文藝屋「翆」創立五周年記念企画

 ぱりん、と音が聞こえたような気がした。
「やあ、久し振り」
 にんまりと唇を三日月型に変えて、ソレは僕に甘えた声を出した。ソレの背後には夕日を反射しているひびの入った黒い画面がある。オレンジ色のセロファンを被った大きな箱形のブラウン管テレビ。もうすぐ薄型テレビに買い換える予定の、幼い頃から居間の角に陣取っていた家具。
 ソレは人とは思えなかった。長らく狭いところに詰め込まれた長いコードのような、ぐちゃぐちゃに絡み合う紐状のモノが三日月型の唇の上に山を作っていて、それが人の頭の形と極似している。けれど目らしい目はないから、ただの唇お化けだ。人ではない。

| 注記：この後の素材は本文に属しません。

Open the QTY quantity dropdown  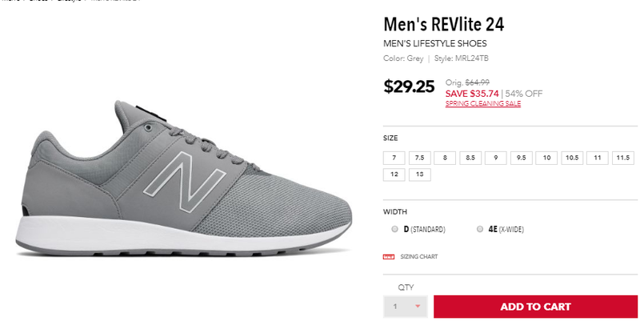pyautogui.click(x=406, y=307)
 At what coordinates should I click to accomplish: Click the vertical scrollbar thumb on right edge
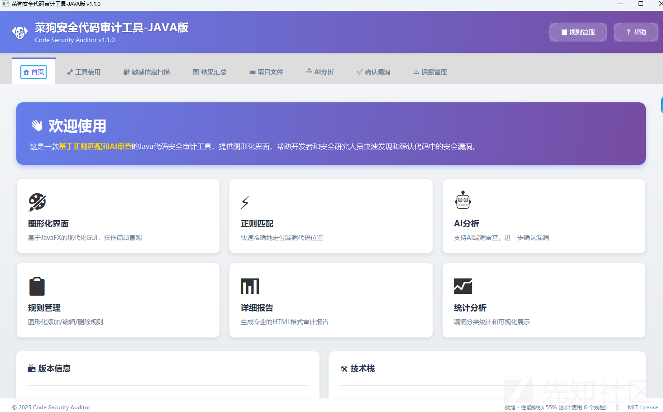pos(662,105)
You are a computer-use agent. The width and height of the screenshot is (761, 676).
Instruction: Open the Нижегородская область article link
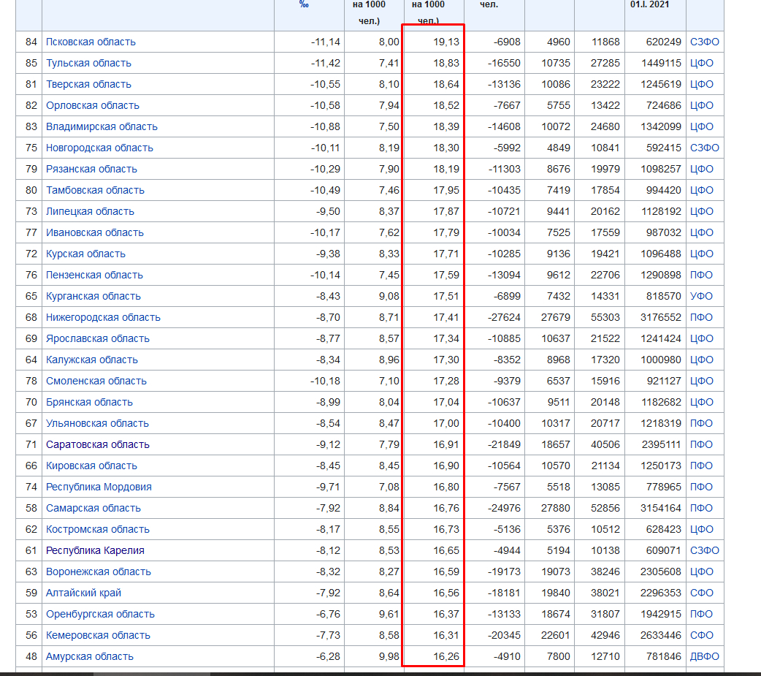[103, 317]
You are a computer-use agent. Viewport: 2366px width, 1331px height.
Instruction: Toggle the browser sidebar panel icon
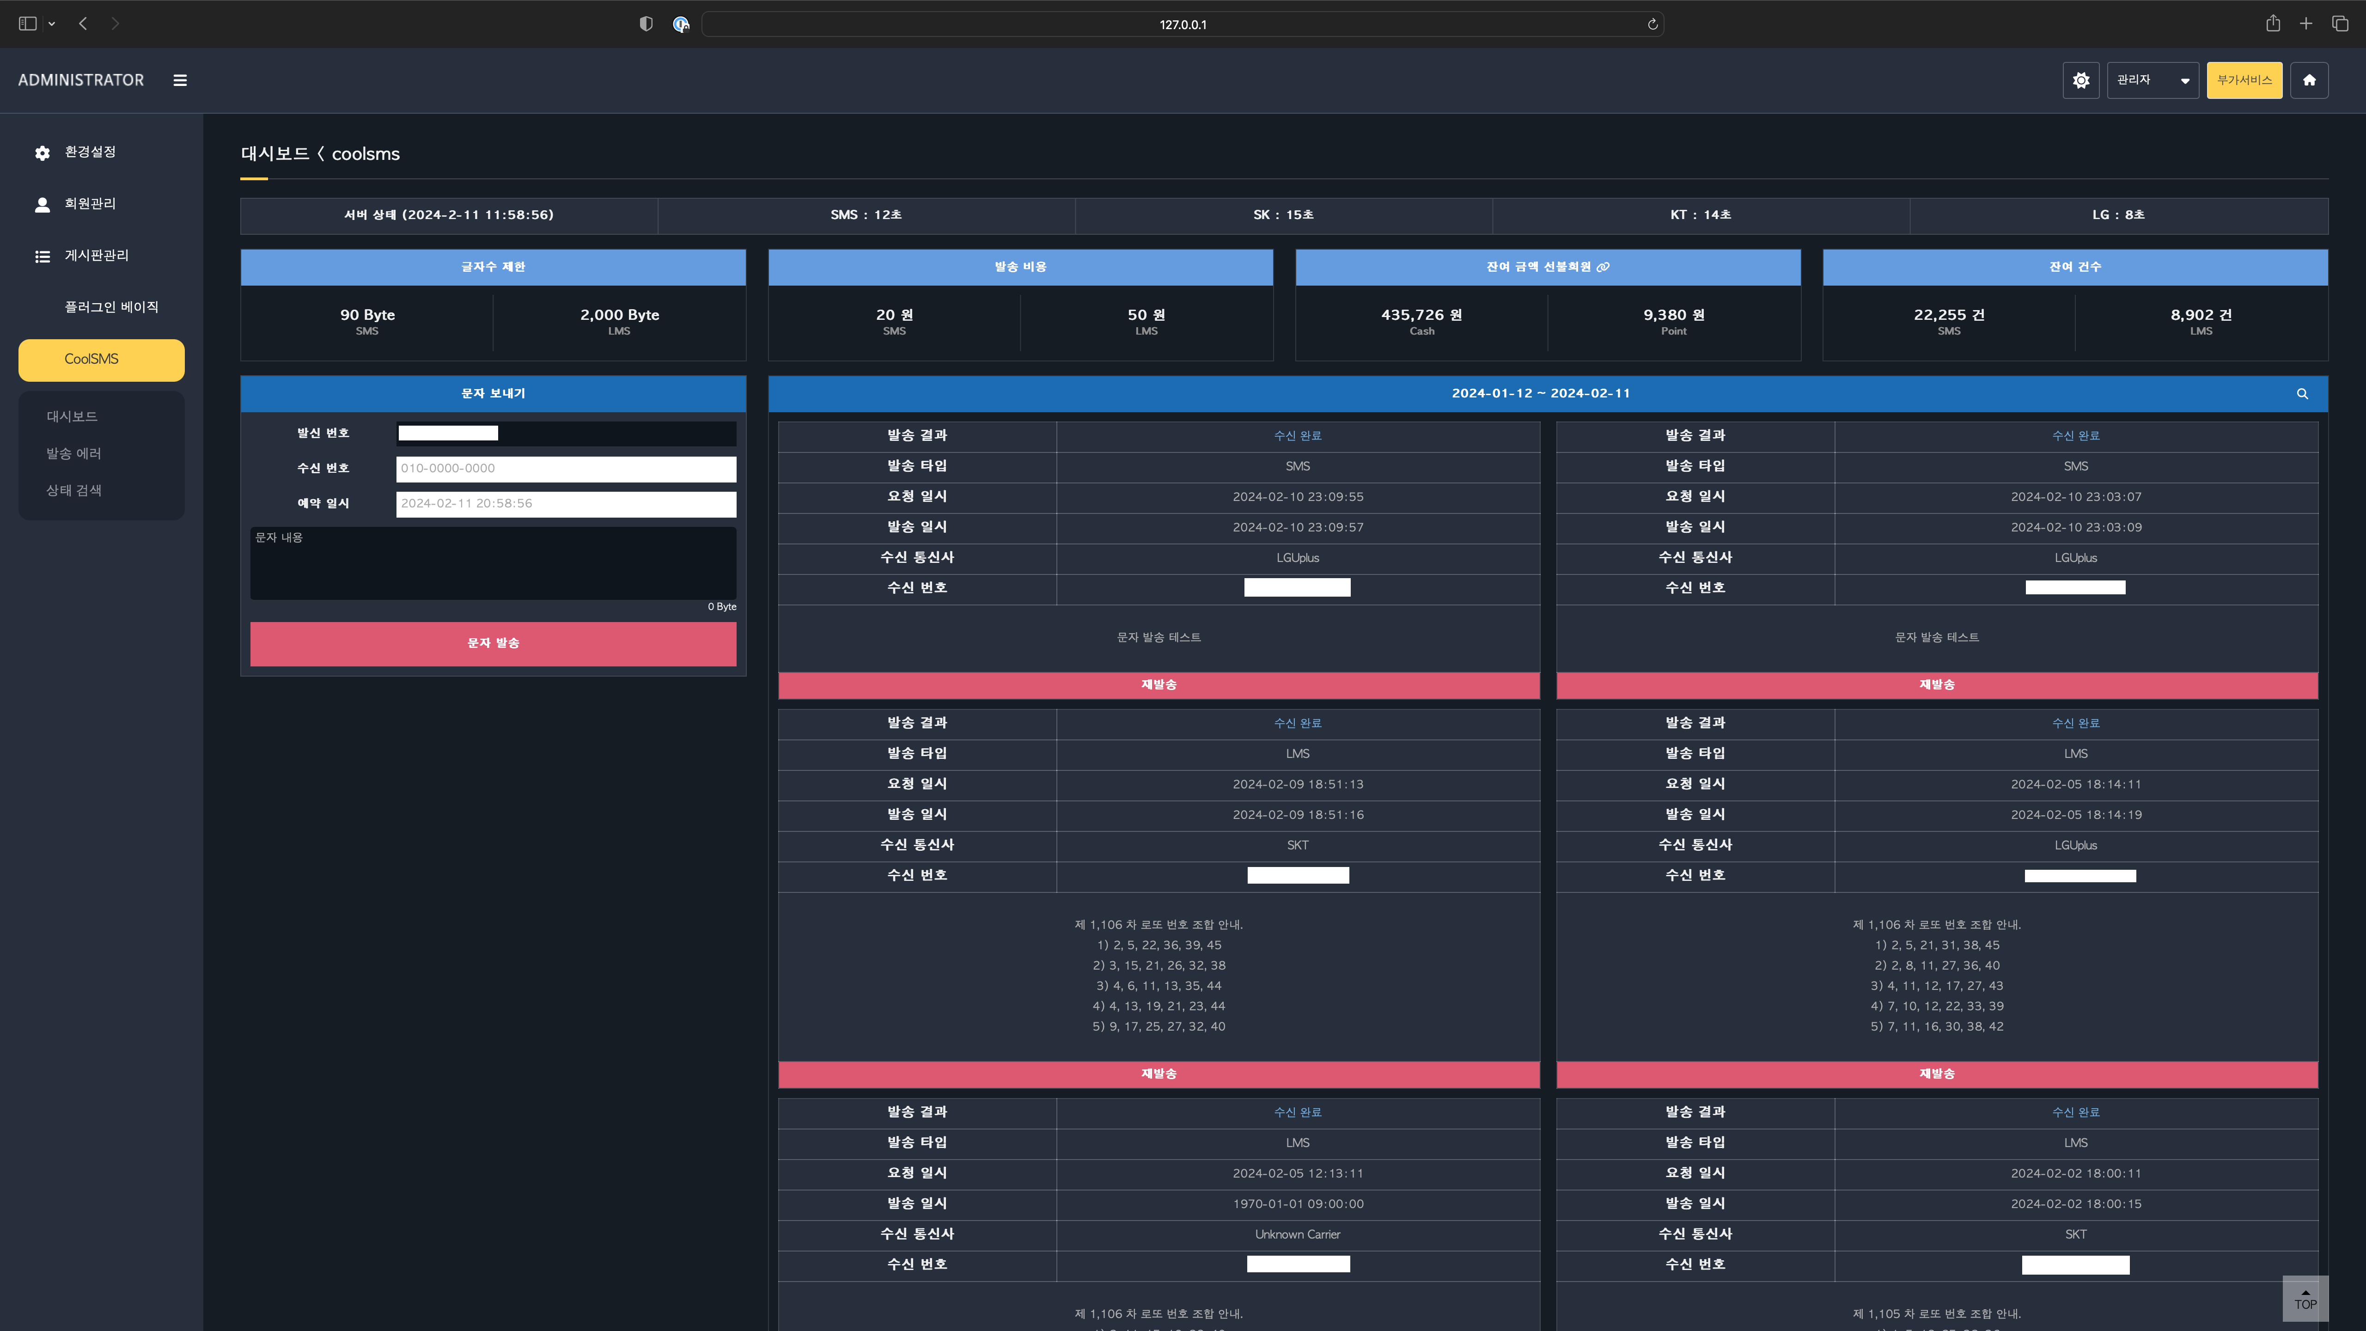[x=28, y=24]
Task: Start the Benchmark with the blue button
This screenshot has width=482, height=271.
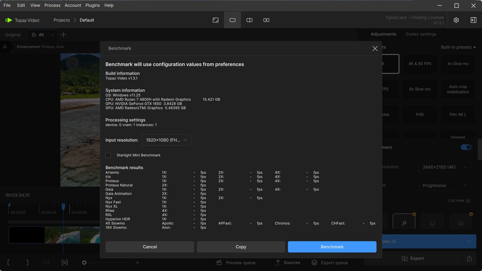Action: click(332, 247)
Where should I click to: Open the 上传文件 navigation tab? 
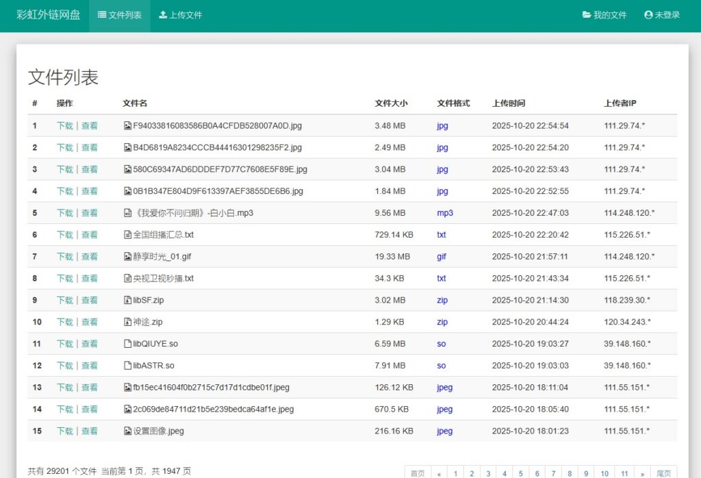tap(180, 15)
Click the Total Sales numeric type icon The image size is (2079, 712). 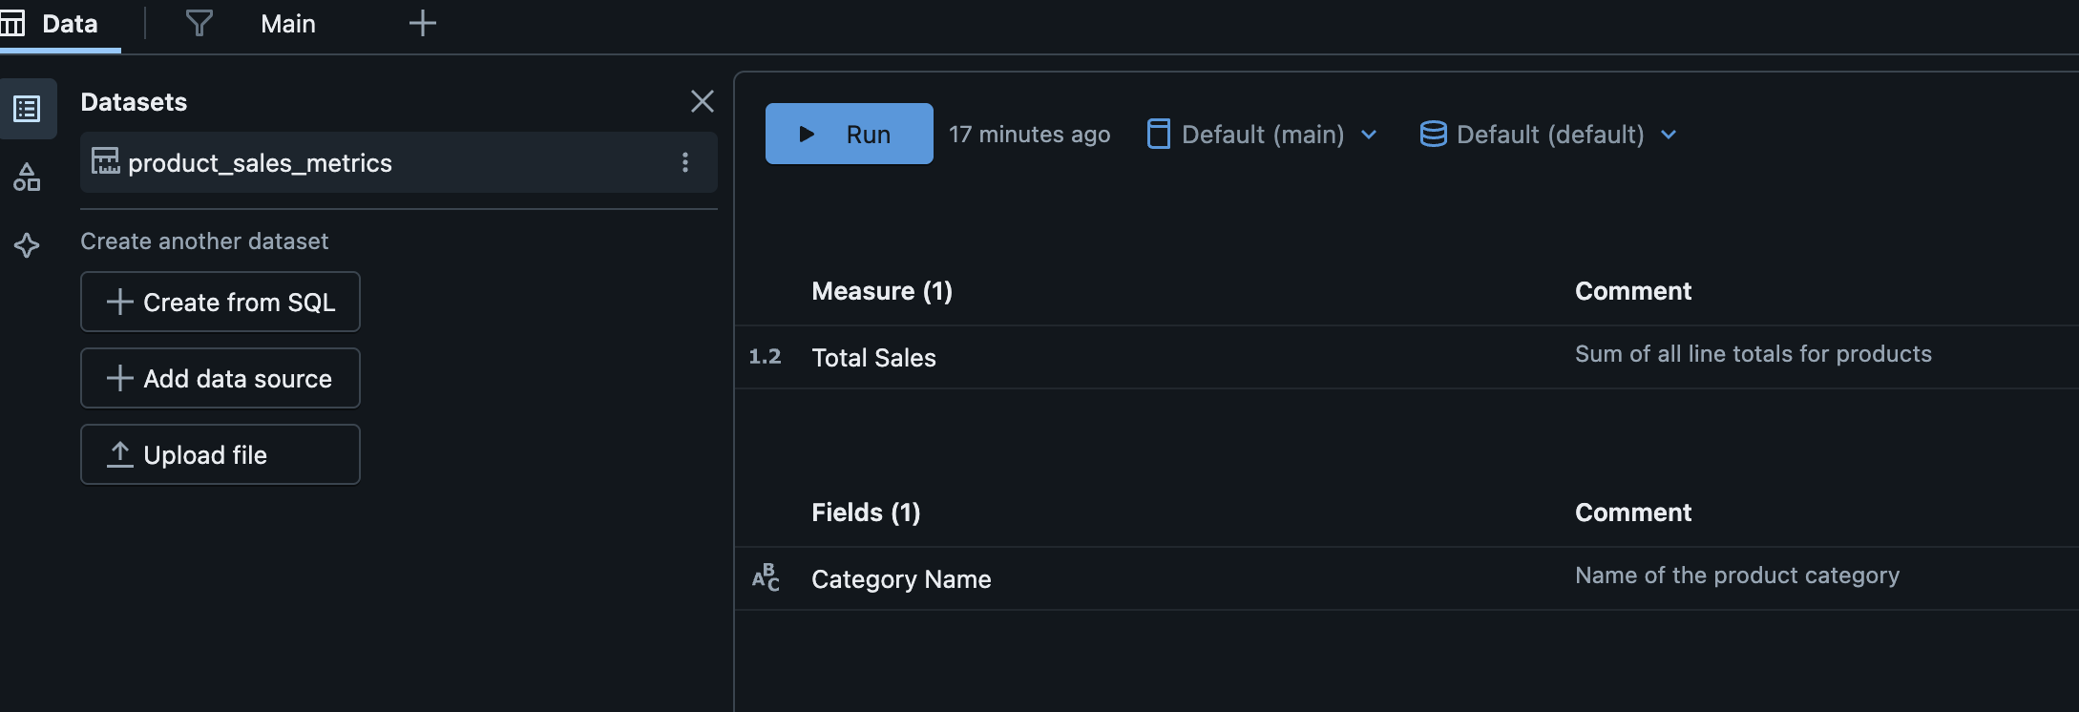tap(765, 357)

「いやあ、久し振りだというのに感動の抱擁もなしかい?」
 呆然とする僕は今、先程まで使っていたリモコンを手にソレの前に座り込んでいる。いつも通りの夕方、いつも通り高校から帰ってきて、いつも通りテレビをつけて、何か面白い番組はないものかと(そして大抵ドラマの再放送ばかりでつまらなくて、テレビを消して見飽きた漫画にふけるのだ)チャンネルをぐるぐる回していたはずだ。
「……えっと……?」
 ほら、早くこの胸に、と言わんばかりにソレは、コード頭からにょきと何かを生やす。これまたぐちゃぐちゃのコードで形作られた二本の腕のようなものを頭の両脇から左右に一本ずつ広げて、ソレはしばし黙り込んだ。僕も何も言えなくなって黙っている。変な沈黙が居間に満ちて、その間聞こえてくるのはカチカチという静かな壁時計の音だけ。
「……もしかして」
 しばらくして、時計の音に似た声が唇お化けから囁かれる。
「……覚えてないの?」
「覚えてるも何も、あんた誰、いや、何?」
「うっそーん……」
 どこからかガビーンという効果音が聞こえてきたような気がしなくもない。コードの腕をコード頭の天辺に置いて、ソレは唇を逆三日月型に変えた。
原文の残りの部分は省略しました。